I’ve got to admit, Bob’s theory holds together. That guy killed him, and married his widow. But he says it’s just a theory, you shouldn’t take it as fact. He is from the Bronx, though. Bear that in mind.

Wow! Bob plans to go there himself to the tomb and check it out. He wants to excavate the mommy [mummy] again. Now they have CAT scans. Maybe stomach contents will tell him stuff . Maybe he has done these things by now. Best to check it out.

Lecture 24–Medicine

No Bob Brier will do one of what he calls his side trips, this time into medicine. Last time I think it was obelisks, how to make one, how to transport one, how to set up one.

The physicians are connected with the priest. Serving at different temples.

Writing is obviously an important invention. But for some reason the Egyptians didn’t write an awful lot of things. Not mummification. Not how to make pyramids. But they did write down their medicine.

Play toll [Plato] says Egyptians invented writing, the God toss [Toth], and it was a terrible invention. “Good old Play-Doh?” [Plato}

He says “now men will have the appearance of knowledge, but not true knowledge“. So you don’t have to have it in your head anymore. You’ve got it on papyrus, so you don’t need to know it. Apparently that’s his thought.
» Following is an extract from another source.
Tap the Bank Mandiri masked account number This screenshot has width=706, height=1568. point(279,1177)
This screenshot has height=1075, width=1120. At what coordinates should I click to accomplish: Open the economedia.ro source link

So there is a tradition that really important things, you don’t write down. And Plato was a student of Socrates, who never wrote anything down.

Three guards, [gods] he discusses the mall [them all], were associated with healing. You went to the temple for your healing. “It was like the clinic”

“Egypt was famous for his positions [physicians]” There are Greek inscriptions of ones who say they came, they asked the guard [god] for help, and they were cured.

Some think that Egyptian’s were so good at Madison [medicine] because they practice mummification, and that’s how you learn anatomy.

Bob himself doesn’t buy it, though. The priest and the bombers [embalmers] were of different classes. The embalmers kind of more slowly [lowly], they smelled, they reeked of chemicals.

They took all organs out through about a 2 inch opening in the abdomen, so you don’t really see too much that way. You don’t learn too much of anatomy that way.

The Edwin Smith Surgical Papyrus. Three options given physicians  that they can say. One. This is an illness that I will treat. To. This is an illness with which I will contend. Three. This is an illness that I will not treat. Saved face for the physicians, Bob says. There were illnesses you were supposed to walk away from.

The Edwin Smith surgical papyrus has instructions for 48 types of injuries. It mostly deals with physical injuries, breaks and so forth, that you might encounter building huge pyramids, moving huge blocks.

Another papyrus outlines 800 medical treatments. Spells, poultices,

Magical spells for blindness.  For “when the gods made me see night during the day”

If you had a lame foot, wrap it in a deer skin. The deer is fleet of foot. Maybe wrapping it around your foot will make you fleet of foot like the deer.

So there were two approaches. One was clinical, and one was magical, when the calls [cause] wasn’t known.